#### TASK OBJECTIVE
The lines to copy run from the one containing "Task: Select the" to the very end of the records; give them exactly, and only them, without pictures.

#### SOURCE DATA

___

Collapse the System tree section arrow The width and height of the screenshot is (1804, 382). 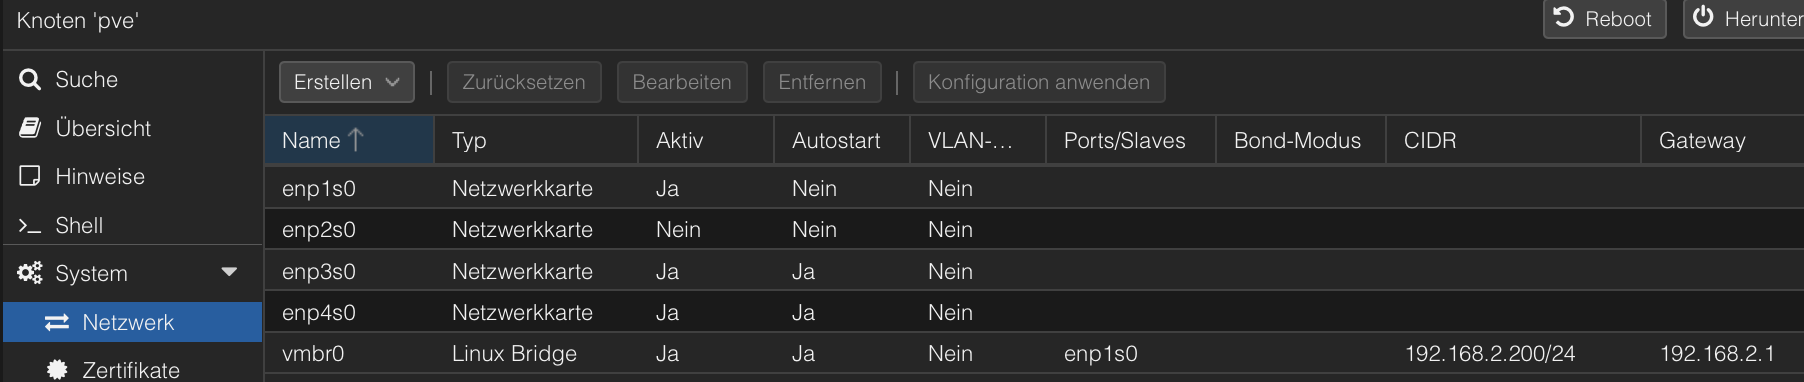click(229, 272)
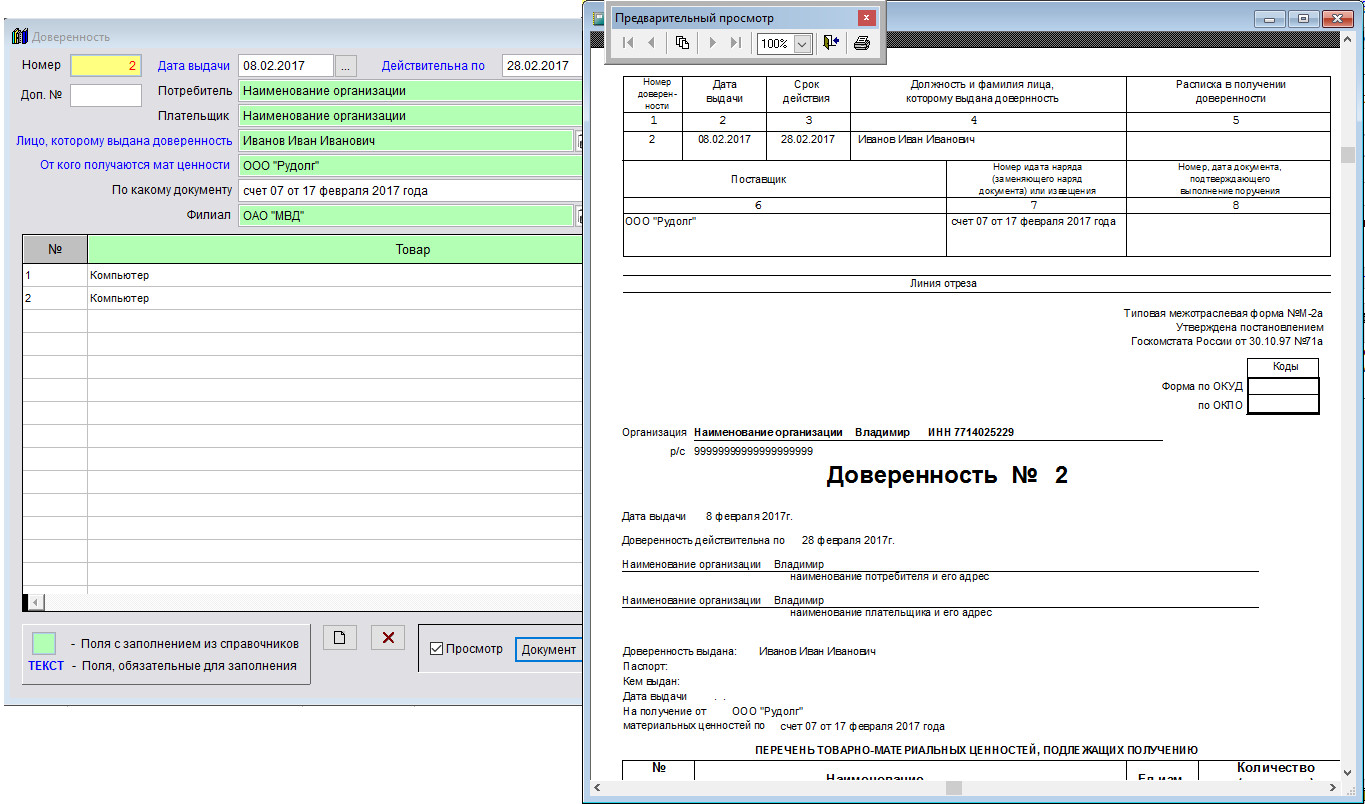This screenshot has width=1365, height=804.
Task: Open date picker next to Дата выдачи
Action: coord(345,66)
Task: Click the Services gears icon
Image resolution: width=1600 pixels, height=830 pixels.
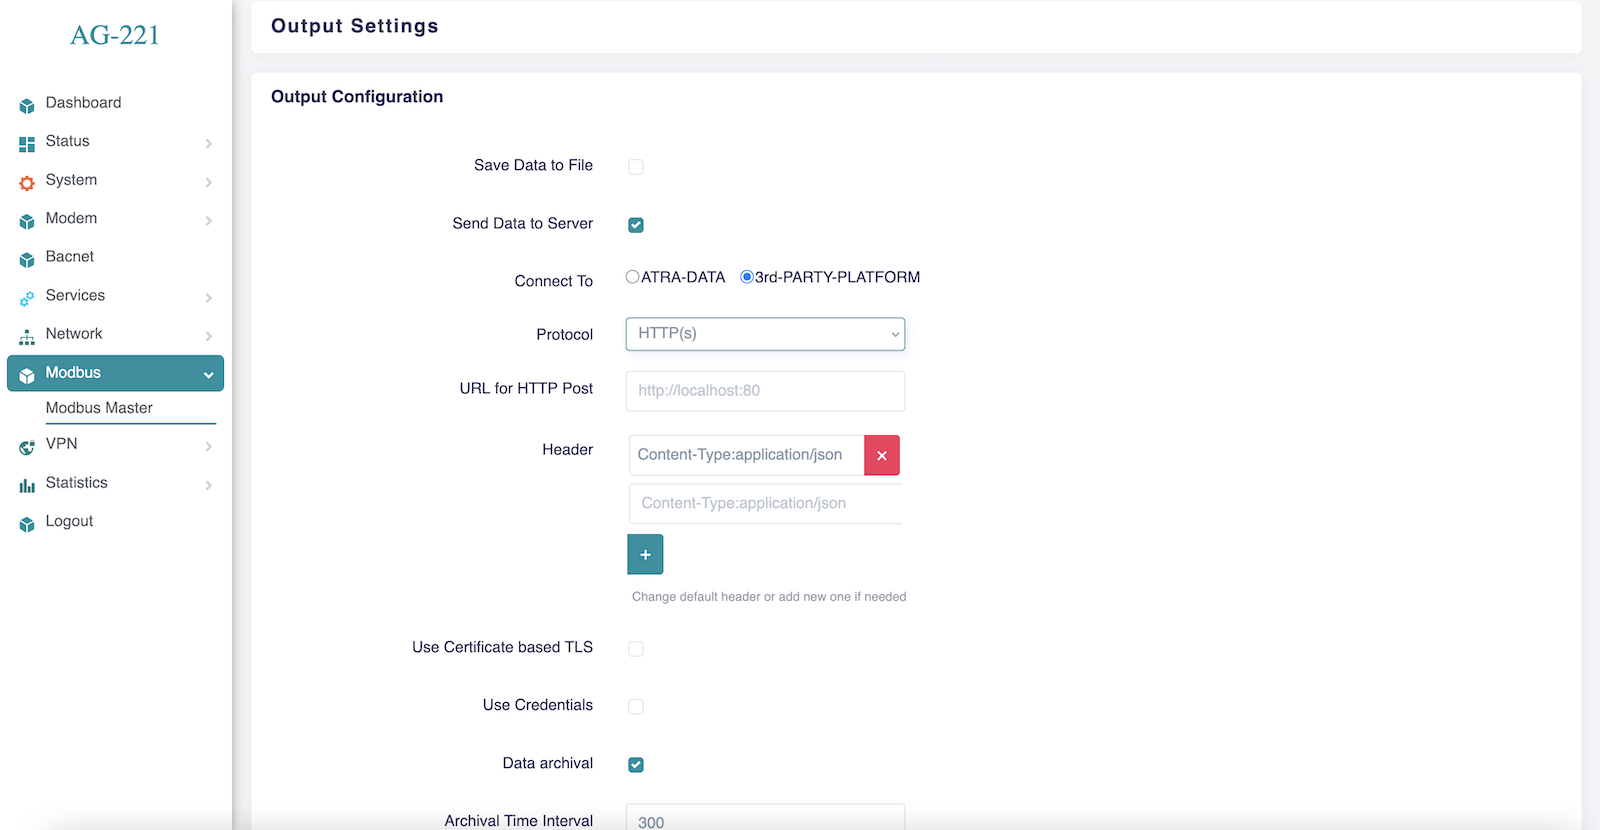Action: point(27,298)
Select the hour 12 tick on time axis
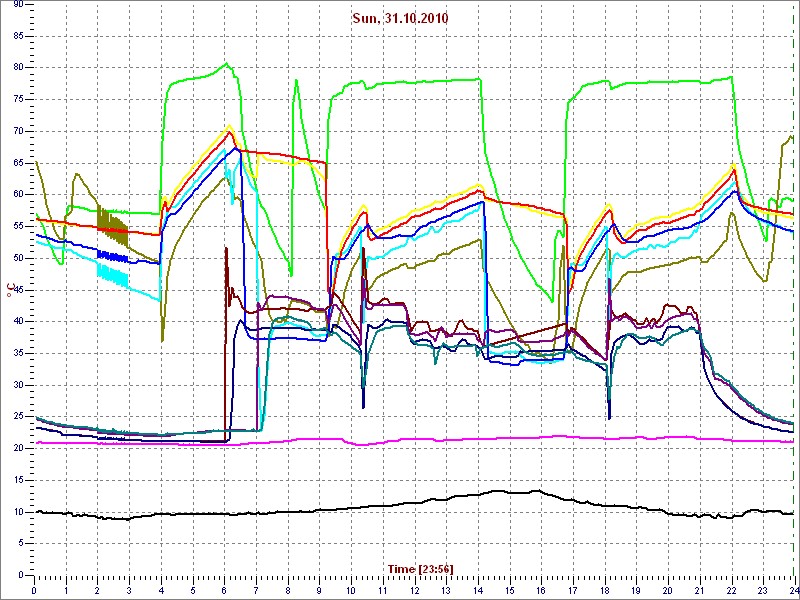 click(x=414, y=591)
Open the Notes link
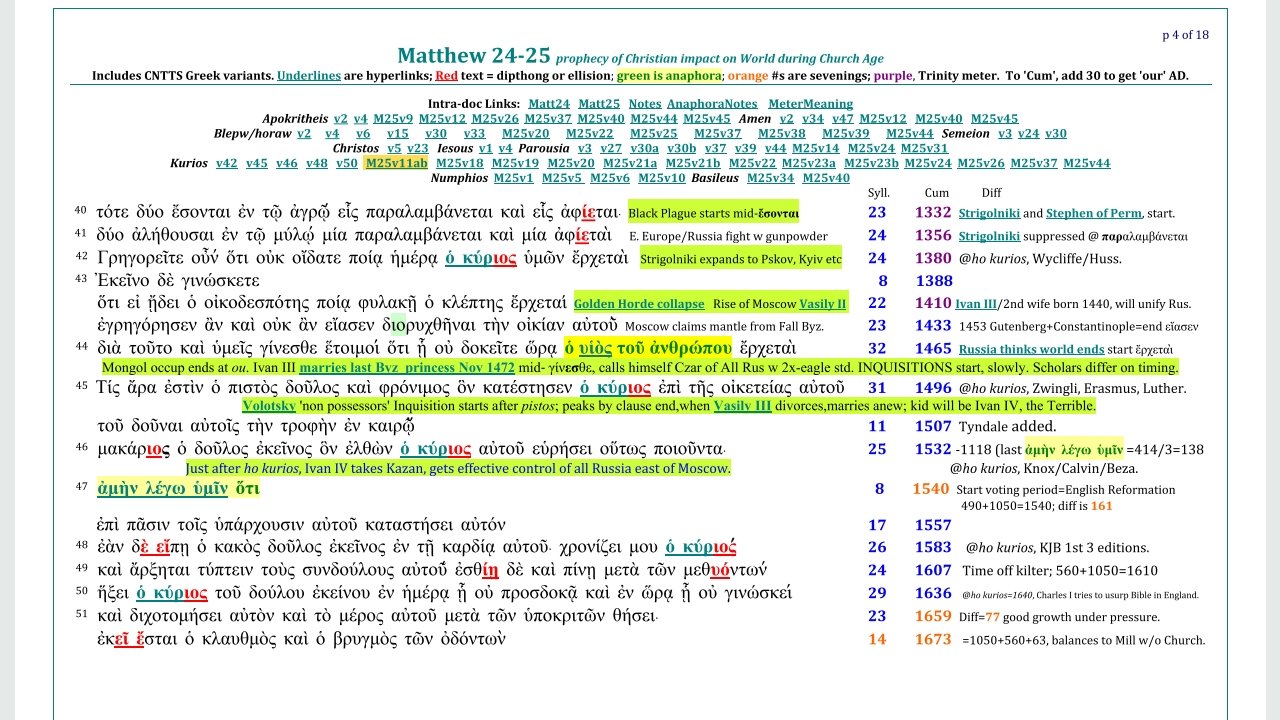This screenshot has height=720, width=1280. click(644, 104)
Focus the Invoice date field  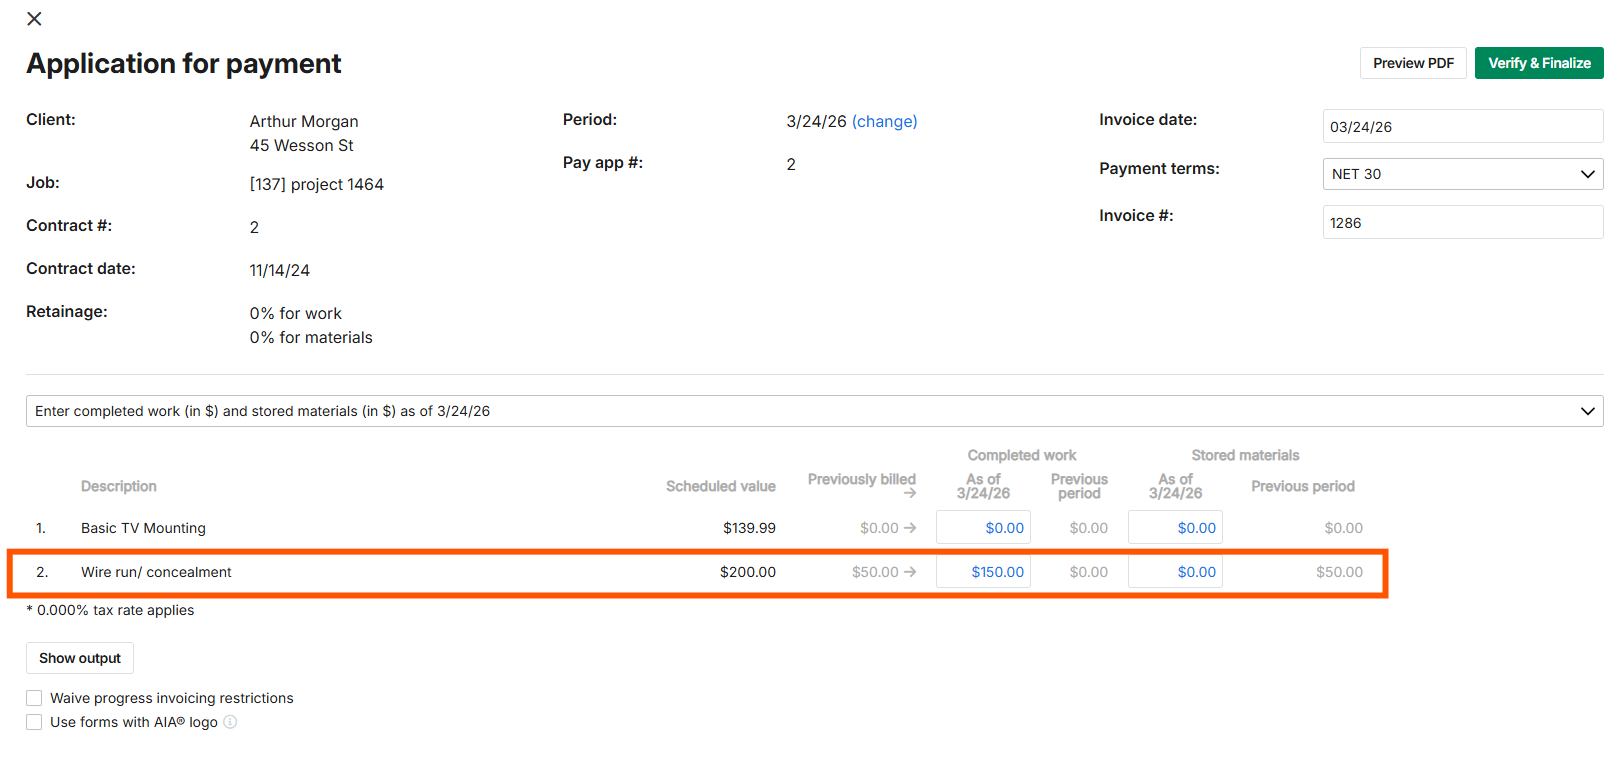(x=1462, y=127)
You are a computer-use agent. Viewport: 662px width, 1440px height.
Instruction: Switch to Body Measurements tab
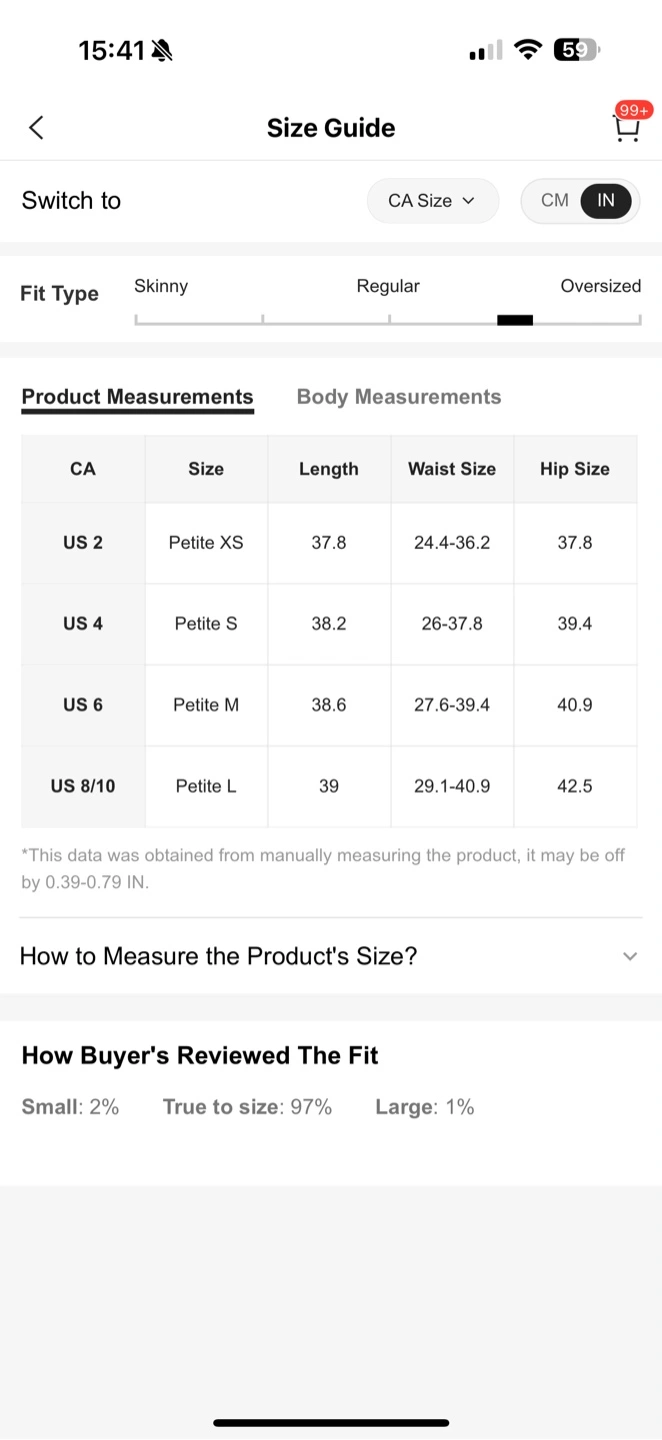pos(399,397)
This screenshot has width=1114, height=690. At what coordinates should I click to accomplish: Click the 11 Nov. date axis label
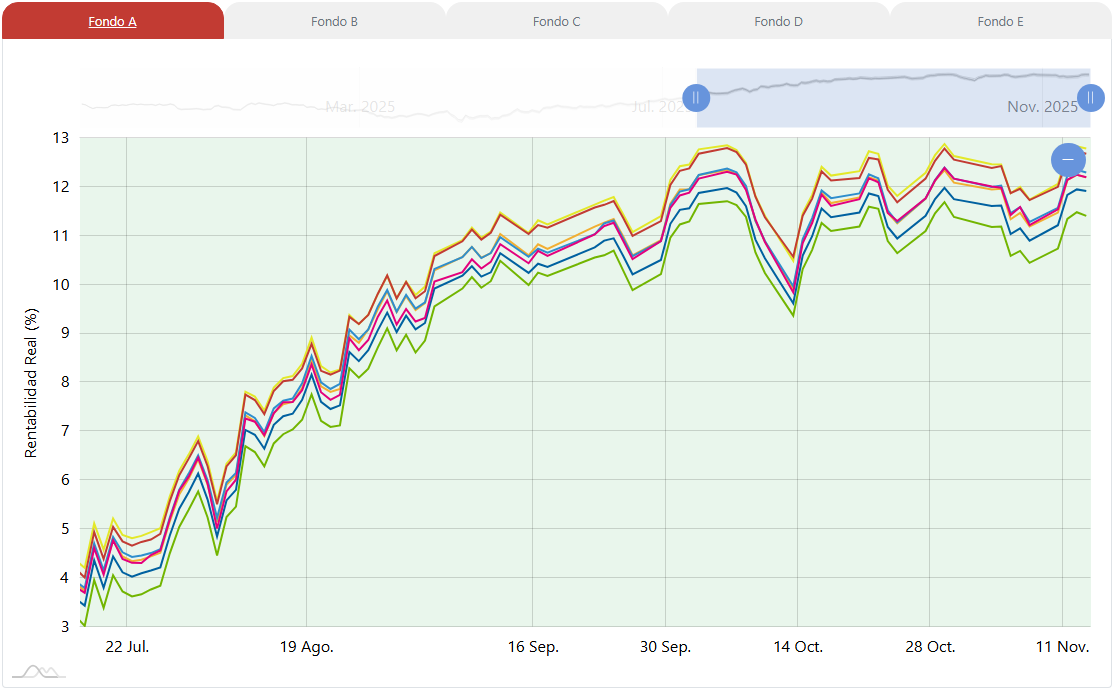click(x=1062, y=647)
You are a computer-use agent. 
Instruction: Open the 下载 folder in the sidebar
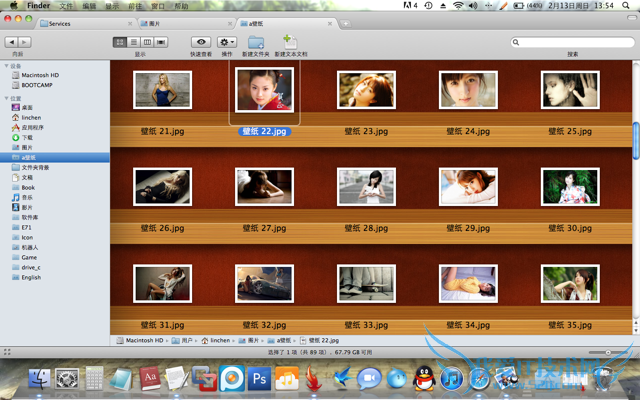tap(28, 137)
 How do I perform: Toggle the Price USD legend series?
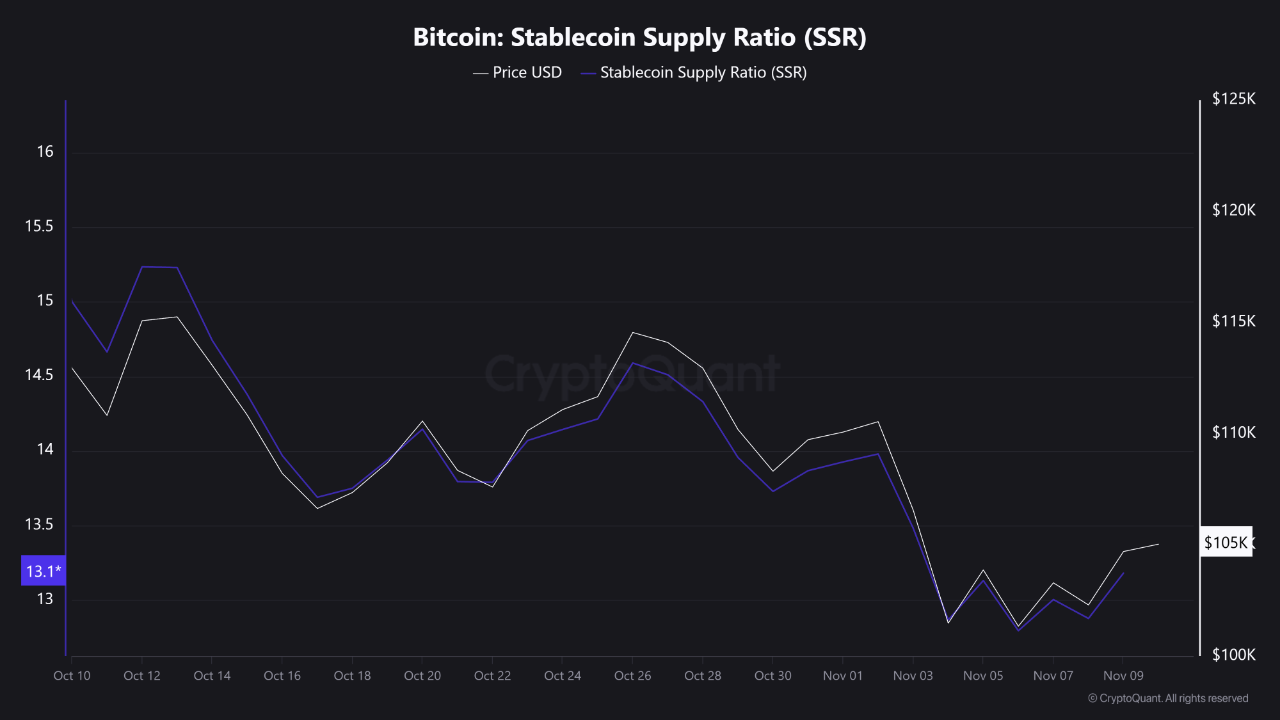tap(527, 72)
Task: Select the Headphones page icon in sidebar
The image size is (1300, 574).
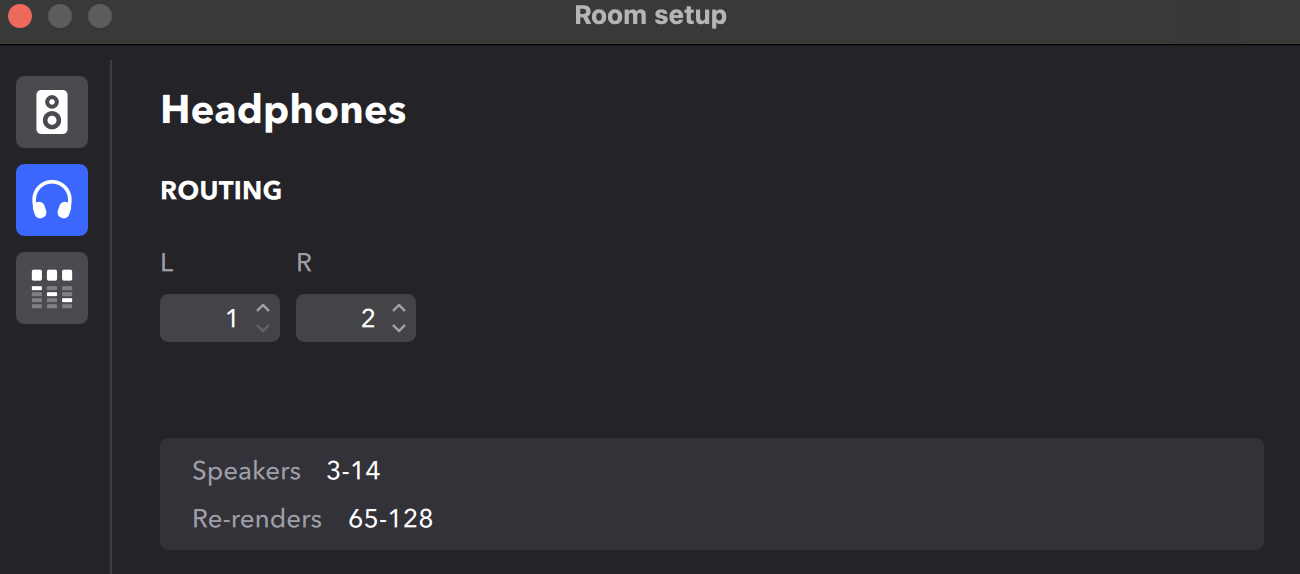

___

#### TASK OUTPUT
Task: Select the Headphones page icon in sidebar
The image size is (1300, 574).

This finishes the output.